This past winter, I interned for The SuperNutritionist (SN), a nutritionist business based on Long Island. My favorite part of the experience? Getting a rush knowing I was helping a small business owner thrive in today’s economy through my social media strategies. That rush was my light-bulb moment; I knew from then on I was meant to pursue a career in public relations.

I happen to love developing social media campaigns for small businesses. Unlike working at an agency, at a small business you have only one client and only one brand to define, making it easier to invest all of your energy into achieving the owner’s goals.
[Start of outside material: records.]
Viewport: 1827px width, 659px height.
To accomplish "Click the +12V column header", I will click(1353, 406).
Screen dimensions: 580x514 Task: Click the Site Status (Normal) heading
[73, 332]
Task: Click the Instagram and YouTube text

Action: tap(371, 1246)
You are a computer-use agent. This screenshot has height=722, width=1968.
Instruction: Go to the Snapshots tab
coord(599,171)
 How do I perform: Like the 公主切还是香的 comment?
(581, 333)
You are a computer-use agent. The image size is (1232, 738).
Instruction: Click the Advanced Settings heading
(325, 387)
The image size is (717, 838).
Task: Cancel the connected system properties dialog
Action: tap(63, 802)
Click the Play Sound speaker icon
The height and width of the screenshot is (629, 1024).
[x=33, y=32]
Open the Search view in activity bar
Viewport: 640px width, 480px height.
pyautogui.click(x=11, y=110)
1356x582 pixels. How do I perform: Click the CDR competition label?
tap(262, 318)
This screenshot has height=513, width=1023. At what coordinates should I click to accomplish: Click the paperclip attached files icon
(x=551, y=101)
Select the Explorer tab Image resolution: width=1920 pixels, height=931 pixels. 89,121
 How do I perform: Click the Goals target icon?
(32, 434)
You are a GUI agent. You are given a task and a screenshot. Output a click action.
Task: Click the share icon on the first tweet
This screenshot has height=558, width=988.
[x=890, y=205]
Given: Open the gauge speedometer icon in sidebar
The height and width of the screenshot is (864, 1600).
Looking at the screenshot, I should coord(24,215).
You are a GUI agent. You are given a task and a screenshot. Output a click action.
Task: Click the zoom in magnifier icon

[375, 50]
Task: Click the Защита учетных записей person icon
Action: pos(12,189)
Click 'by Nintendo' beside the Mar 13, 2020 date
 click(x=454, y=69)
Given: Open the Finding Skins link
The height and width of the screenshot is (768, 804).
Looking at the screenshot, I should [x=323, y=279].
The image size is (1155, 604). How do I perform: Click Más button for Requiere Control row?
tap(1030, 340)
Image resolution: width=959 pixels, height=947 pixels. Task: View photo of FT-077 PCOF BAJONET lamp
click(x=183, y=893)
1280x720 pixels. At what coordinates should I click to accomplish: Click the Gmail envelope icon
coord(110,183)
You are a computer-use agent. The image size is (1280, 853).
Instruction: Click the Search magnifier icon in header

Interning at a small business also provides a chance to test out all facets of a public relations career. I know my internship with the SN prepared me to handle everything from data analytics, to scheduling tactics in a content calendar, to even getting behind the camera and shooting videos!

Interested in looking into the small business internship market? Here are my top 5 tips for being the best public relations intern a business owner can have:

1. Do Develop a Social Media Plan and Content Calendar. Think of writing the plan and the calendar as creating the instructions for a new board game; they must be so foolproof and detailed that anyone can follow them without your help. These tools ensure that even when your internship is over, the business will have a consistent stream of fresh and varied content.

2. Don’t Ignore to What the Owner Is Looking For. Listen to what the business owner sees as their branding strategy or their selling point. Although you are in charge of developing the social media strategy, you need to make sure your boss’ vision is expressed. Once the plan and calendar are compiled, explain how every tactic contributes to overall awareness of their company and their brand.

3. Do Discuss ROI with the Owner. Business owners often crave immediate results from social media- more likes, more followers, more money, etc. It is critical you explain that social media is not a short-term process, it’s a long-term commitment. Let them know ROI is also measured via impact, influence, and most importantly, engagement. While you should still evaluate metrics the owner cares about, also make sure to evaluate the ones you believe will create the most results in order to prove what works and what doesn’t.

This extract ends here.